All lines from the one containing "Blog (15, 170)" through the end of the data below are to be transcribed exactly. Leave out the rest.

[[ Dataset excerpts, beginning ]]

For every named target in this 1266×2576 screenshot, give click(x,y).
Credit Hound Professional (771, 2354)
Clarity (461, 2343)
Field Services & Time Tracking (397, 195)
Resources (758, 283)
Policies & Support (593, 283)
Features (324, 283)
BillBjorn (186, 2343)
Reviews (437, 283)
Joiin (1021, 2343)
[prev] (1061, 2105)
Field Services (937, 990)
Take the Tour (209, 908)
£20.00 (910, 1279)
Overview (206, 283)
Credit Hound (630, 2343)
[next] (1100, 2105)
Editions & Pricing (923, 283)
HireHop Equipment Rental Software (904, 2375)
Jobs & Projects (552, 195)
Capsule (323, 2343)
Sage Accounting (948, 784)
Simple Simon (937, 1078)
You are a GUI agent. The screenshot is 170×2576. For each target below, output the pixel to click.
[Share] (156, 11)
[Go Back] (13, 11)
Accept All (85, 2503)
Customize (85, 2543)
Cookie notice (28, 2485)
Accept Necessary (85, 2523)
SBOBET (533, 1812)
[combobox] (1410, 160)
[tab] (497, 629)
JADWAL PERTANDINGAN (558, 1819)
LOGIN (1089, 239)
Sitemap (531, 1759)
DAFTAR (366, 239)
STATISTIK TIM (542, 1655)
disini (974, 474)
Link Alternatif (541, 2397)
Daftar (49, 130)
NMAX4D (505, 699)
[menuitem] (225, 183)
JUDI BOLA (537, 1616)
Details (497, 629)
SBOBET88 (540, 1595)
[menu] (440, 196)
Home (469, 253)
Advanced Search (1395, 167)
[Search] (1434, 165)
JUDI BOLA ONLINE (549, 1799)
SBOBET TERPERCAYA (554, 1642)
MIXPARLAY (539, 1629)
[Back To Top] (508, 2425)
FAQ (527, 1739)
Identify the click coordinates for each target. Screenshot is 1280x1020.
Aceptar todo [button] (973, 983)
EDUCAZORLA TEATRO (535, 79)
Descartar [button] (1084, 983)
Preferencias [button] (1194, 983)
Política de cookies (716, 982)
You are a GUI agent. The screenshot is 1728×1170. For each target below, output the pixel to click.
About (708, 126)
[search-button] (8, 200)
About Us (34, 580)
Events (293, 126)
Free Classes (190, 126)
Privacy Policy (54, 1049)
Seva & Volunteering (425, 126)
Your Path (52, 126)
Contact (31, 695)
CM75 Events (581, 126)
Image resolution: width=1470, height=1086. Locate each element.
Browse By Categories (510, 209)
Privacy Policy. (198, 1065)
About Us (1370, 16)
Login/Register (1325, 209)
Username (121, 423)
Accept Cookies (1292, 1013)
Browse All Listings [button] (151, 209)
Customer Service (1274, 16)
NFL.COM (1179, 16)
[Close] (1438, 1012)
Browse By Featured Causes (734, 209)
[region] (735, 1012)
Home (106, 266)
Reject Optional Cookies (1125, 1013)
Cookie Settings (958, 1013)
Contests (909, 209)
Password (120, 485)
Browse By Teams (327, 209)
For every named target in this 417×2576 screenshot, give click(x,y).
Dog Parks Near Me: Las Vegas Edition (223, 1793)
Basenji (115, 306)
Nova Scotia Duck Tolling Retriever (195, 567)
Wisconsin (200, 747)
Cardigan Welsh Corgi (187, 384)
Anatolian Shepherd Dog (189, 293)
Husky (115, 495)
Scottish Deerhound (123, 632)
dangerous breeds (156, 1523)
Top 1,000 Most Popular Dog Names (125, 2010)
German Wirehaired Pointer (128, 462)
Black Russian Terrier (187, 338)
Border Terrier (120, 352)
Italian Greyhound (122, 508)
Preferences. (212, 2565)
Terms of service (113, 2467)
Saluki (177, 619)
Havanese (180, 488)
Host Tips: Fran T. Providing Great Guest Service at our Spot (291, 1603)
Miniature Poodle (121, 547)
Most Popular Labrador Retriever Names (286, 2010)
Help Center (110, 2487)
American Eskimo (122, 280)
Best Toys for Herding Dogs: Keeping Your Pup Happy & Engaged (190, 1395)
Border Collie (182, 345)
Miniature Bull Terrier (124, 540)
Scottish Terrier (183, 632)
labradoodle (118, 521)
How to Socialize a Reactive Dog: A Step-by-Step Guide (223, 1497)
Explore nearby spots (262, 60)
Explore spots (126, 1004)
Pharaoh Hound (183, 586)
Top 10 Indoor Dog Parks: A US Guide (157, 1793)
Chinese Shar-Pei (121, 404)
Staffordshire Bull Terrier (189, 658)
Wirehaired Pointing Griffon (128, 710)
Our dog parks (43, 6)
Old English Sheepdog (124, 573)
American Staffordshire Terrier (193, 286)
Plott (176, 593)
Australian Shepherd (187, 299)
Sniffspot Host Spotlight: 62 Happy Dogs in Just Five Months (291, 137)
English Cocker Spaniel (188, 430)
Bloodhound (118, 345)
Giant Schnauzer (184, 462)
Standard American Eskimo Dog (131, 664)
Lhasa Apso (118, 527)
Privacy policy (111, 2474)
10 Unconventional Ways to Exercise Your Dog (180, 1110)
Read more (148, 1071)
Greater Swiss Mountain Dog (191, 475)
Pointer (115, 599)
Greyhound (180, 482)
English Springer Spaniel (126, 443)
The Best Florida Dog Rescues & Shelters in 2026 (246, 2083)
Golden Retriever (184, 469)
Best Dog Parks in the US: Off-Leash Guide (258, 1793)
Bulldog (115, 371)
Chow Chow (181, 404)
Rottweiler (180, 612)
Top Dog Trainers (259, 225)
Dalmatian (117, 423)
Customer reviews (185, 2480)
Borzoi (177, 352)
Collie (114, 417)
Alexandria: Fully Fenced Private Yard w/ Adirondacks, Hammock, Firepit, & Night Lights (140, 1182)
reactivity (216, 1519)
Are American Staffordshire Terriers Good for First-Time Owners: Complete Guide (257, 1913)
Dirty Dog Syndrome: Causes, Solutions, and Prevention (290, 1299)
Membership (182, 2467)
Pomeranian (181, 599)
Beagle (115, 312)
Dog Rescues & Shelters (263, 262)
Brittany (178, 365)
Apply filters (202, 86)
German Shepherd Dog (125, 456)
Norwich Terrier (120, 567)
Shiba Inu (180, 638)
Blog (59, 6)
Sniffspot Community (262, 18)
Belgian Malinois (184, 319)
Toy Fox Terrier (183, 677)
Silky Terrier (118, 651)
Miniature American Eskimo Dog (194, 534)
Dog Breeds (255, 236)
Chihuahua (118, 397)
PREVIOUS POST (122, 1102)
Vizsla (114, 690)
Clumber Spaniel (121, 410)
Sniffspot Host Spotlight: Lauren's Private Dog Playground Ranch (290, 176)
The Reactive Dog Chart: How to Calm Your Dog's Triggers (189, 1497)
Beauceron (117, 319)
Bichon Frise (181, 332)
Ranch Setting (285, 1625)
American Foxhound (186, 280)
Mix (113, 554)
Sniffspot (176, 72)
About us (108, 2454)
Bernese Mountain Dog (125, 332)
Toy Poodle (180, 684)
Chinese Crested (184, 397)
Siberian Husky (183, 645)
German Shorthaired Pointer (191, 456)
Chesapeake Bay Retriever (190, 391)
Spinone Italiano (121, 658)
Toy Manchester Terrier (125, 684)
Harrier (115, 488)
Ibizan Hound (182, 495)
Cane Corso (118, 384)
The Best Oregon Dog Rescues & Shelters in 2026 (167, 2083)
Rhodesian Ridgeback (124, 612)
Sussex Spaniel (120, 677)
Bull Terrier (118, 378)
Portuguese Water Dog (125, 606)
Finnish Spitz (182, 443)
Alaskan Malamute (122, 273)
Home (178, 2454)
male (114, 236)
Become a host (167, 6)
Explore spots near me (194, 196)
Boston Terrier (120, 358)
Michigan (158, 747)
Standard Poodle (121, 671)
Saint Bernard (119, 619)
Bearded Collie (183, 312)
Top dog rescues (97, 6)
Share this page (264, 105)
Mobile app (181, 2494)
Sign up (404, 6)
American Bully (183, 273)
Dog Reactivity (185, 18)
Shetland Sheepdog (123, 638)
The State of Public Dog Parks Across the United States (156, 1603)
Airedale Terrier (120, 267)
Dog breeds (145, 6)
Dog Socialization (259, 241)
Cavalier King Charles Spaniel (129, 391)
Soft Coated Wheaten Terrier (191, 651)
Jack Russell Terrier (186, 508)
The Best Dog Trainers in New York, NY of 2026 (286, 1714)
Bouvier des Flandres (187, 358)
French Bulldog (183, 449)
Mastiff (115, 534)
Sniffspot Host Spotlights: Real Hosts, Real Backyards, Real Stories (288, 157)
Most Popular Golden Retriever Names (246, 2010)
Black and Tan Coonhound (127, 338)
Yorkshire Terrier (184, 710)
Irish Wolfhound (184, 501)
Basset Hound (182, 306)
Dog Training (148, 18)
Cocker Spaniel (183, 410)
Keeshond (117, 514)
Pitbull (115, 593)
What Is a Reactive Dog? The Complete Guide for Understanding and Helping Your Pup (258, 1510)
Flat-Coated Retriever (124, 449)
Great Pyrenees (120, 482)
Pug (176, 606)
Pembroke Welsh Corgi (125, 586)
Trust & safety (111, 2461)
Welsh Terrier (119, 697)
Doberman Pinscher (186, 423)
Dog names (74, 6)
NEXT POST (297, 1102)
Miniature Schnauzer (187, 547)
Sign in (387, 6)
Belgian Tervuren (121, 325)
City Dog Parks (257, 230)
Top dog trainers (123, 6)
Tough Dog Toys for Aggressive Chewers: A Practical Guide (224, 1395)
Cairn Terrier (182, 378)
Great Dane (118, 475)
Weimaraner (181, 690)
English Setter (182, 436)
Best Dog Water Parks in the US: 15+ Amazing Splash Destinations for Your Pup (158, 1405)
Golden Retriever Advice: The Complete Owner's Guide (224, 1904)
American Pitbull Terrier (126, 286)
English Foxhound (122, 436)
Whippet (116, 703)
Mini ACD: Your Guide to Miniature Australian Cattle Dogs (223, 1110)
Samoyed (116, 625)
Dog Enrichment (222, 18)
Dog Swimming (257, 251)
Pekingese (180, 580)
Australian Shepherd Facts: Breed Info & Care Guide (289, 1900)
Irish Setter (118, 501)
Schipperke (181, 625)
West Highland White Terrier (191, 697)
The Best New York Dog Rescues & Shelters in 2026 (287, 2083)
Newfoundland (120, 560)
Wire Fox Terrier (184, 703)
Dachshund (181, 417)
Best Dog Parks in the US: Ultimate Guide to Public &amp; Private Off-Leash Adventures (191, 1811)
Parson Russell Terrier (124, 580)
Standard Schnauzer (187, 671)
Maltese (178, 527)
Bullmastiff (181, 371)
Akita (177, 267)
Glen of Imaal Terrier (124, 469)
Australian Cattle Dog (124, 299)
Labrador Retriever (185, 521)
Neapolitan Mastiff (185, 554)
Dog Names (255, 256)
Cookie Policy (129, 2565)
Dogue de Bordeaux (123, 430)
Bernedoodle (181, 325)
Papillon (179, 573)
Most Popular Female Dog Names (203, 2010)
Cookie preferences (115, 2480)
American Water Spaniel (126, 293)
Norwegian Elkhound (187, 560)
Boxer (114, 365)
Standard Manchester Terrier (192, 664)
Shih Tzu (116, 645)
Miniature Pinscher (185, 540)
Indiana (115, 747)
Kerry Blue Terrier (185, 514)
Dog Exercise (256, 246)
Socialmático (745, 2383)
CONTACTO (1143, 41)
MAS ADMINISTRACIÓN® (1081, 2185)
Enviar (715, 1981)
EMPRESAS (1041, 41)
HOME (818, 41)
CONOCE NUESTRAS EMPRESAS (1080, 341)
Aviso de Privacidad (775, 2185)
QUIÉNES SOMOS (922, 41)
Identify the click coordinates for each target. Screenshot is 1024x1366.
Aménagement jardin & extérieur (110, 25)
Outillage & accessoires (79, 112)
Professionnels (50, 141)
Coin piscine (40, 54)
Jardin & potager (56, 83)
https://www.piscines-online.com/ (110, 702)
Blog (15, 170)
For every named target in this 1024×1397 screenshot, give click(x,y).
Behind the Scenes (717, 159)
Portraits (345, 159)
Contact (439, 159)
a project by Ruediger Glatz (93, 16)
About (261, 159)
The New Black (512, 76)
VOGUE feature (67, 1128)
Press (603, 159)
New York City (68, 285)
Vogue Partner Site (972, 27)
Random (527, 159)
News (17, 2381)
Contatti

[[ Dataset excerpts, end ]]

• Worked solution
Blog (15, 170)
For every named target in this 1024×1397 screenshot, give click(x,y).
Behind the Scenes (717, 159)
Portraits (345, 159)
Contact (439, 159)
a project by Ruediger Glatz (93, 16)
About (261, 159)
The New Black (512, 76)
VOGUE feature (67, 1128)
Press (603, 159)
New York City (68, 285)
Vogue Partner Site (972, 27)
Random (527, 159)
News (17, 2381)
Contatti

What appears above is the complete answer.